__GOAL OF THE EXERCISE__.
In this exercise, copy exactly the lines from the one that contains "Reload all Maven projects" through the end of the entries below; pictures are not copied.

__Stored data entries__.
::::::::::
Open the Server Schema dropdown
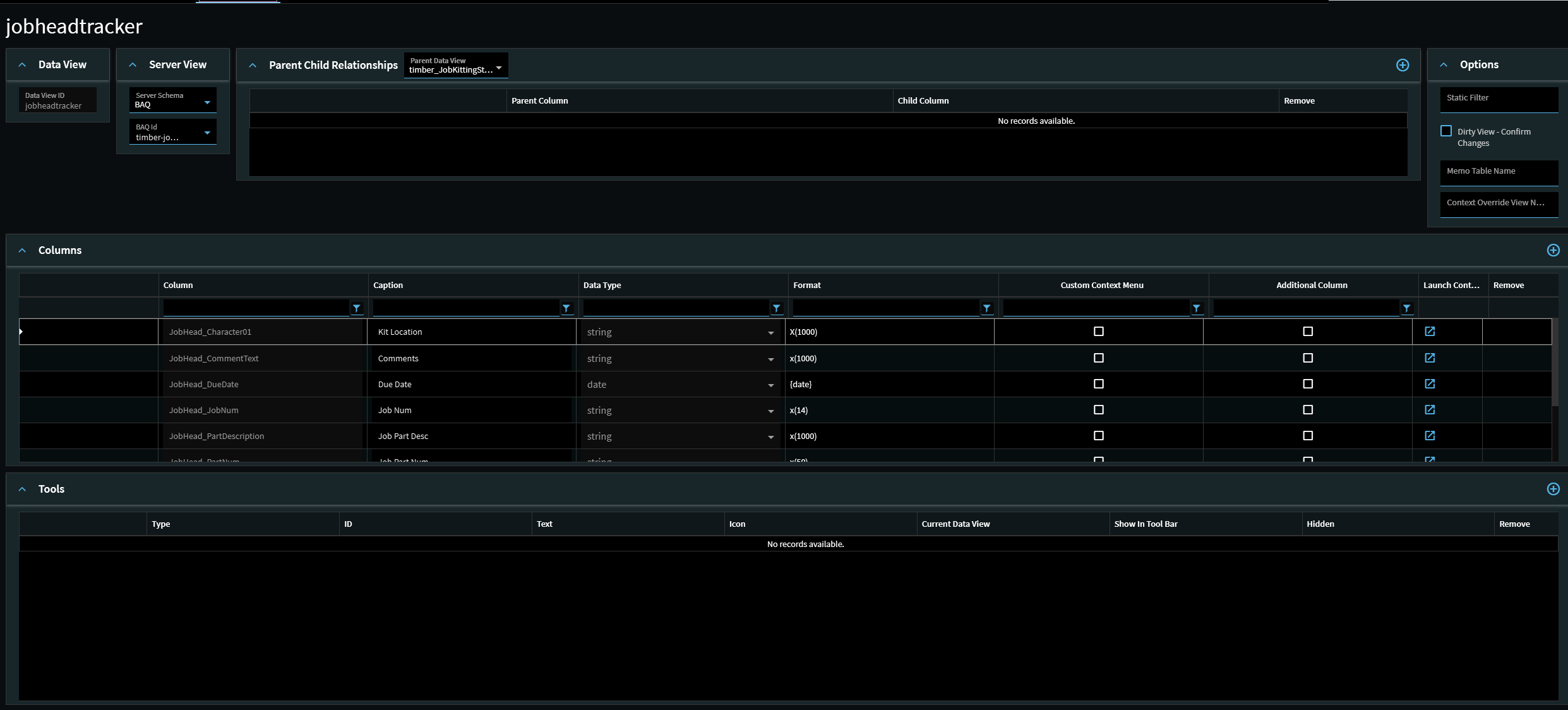This screenshot has width=1568, height=710. 207,102
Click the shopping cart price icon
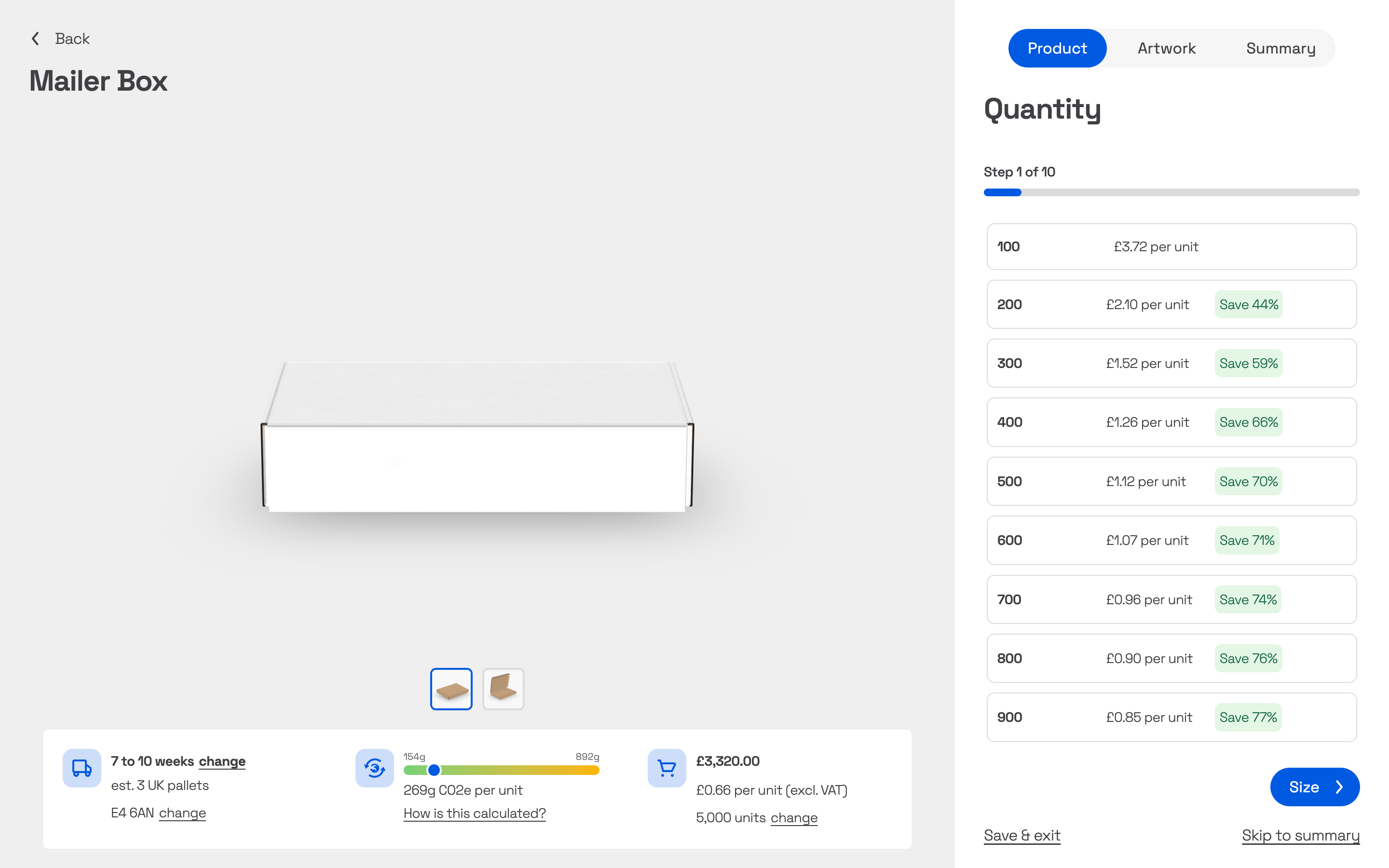Viewport: 1389px width, 868px height. 667,768
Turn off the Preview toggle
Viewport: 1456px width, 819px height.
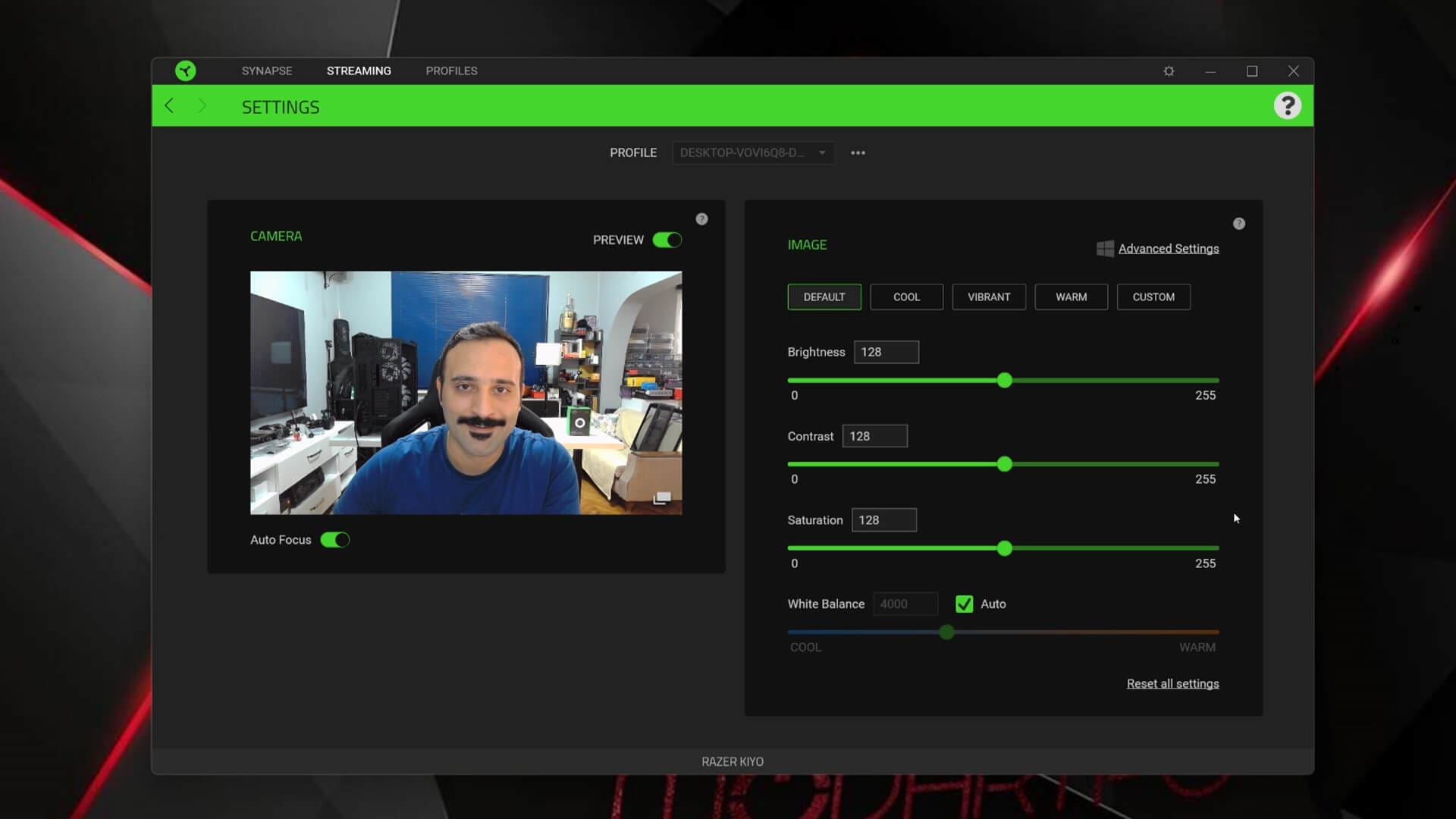point(667,240)
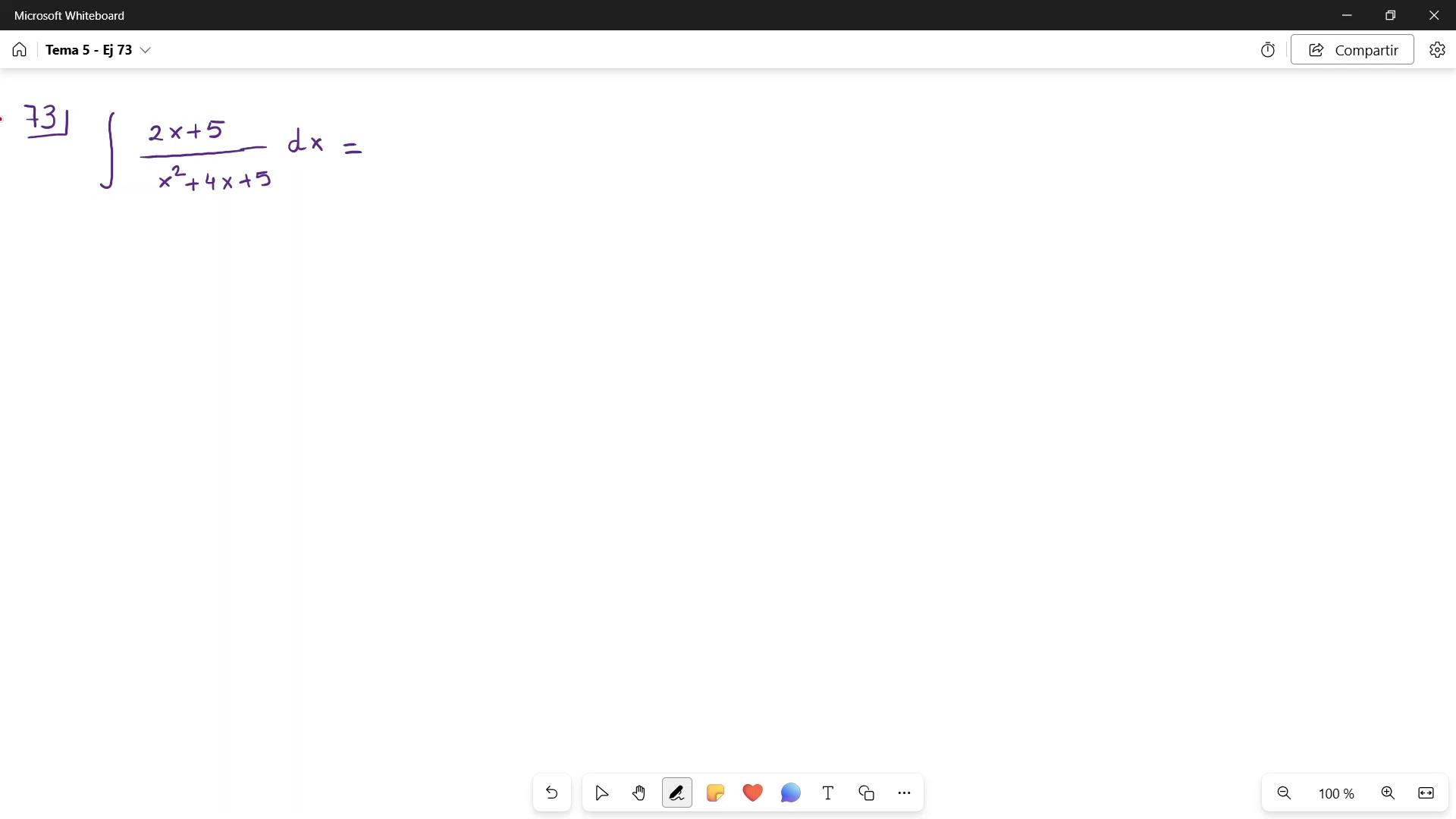This screenshot has height=819, width=1456.
Task: Zoom out the canvas
Action: click(x=1284, y=793)
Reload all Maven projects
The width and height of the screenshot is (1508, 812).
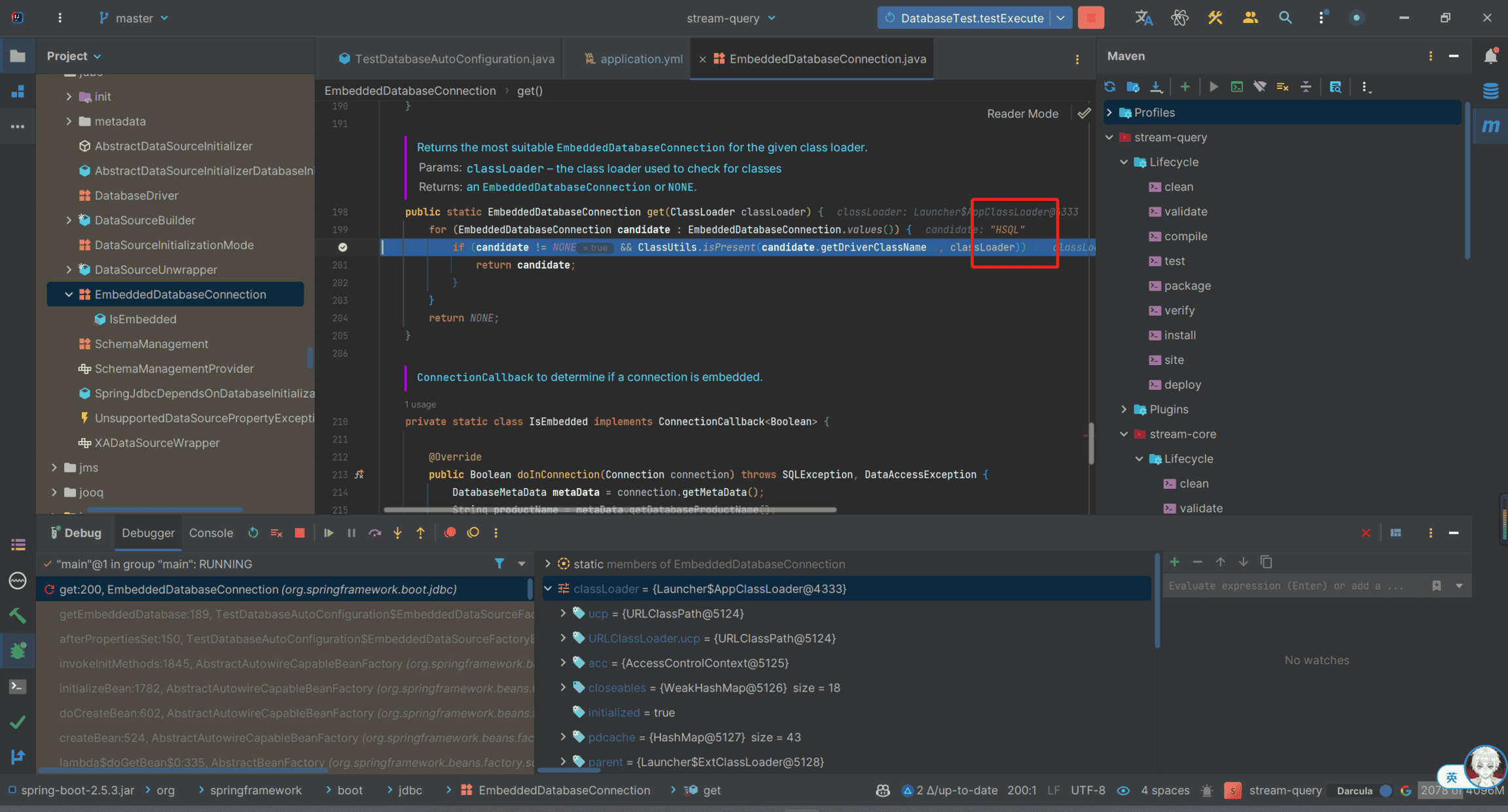click(1110, 87)
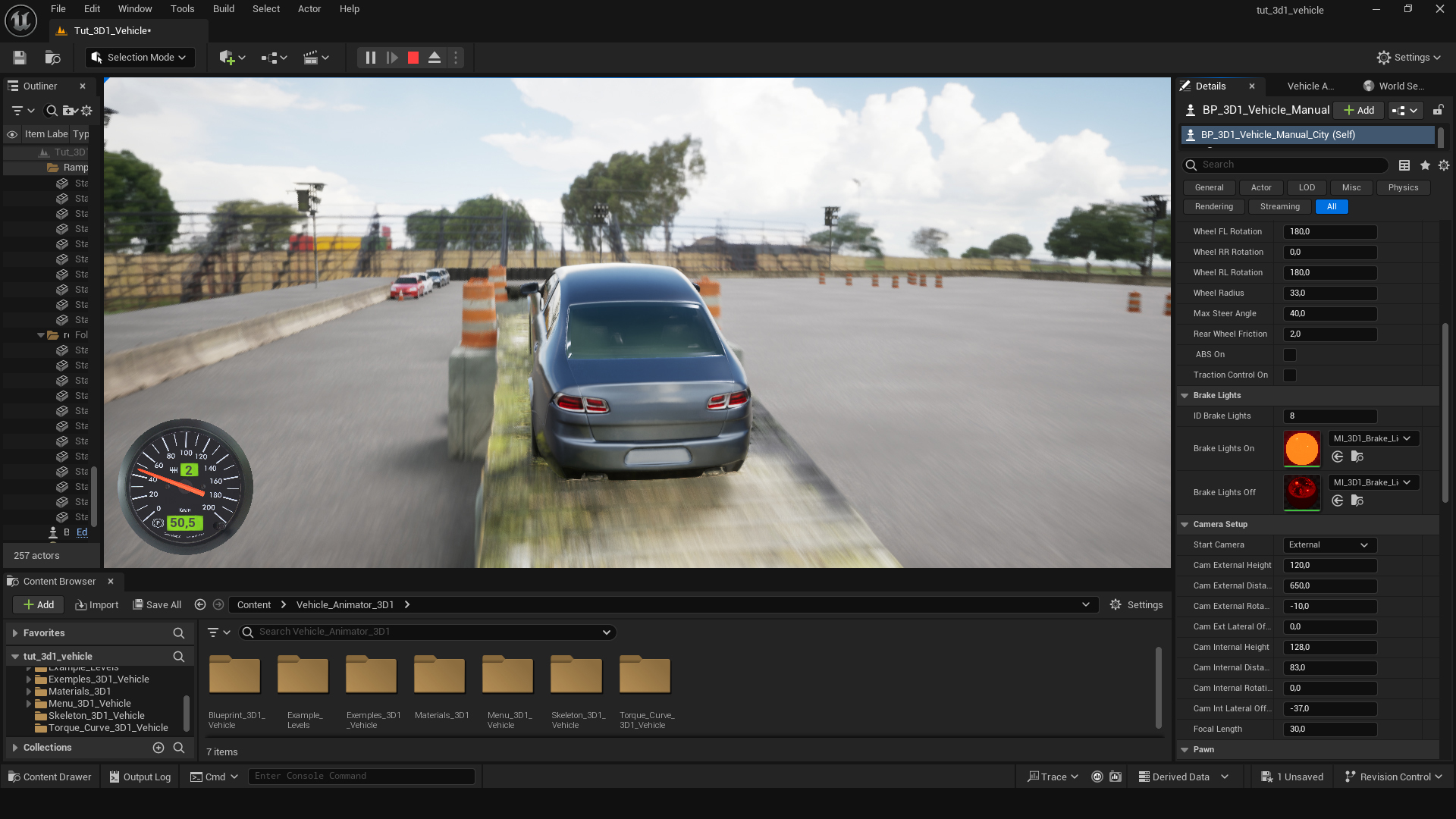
::::::::::
__ANSWER BOX__.
Reload all Maven projects
The width and height of the screenshot is (1508, 812).
click(1110, 87)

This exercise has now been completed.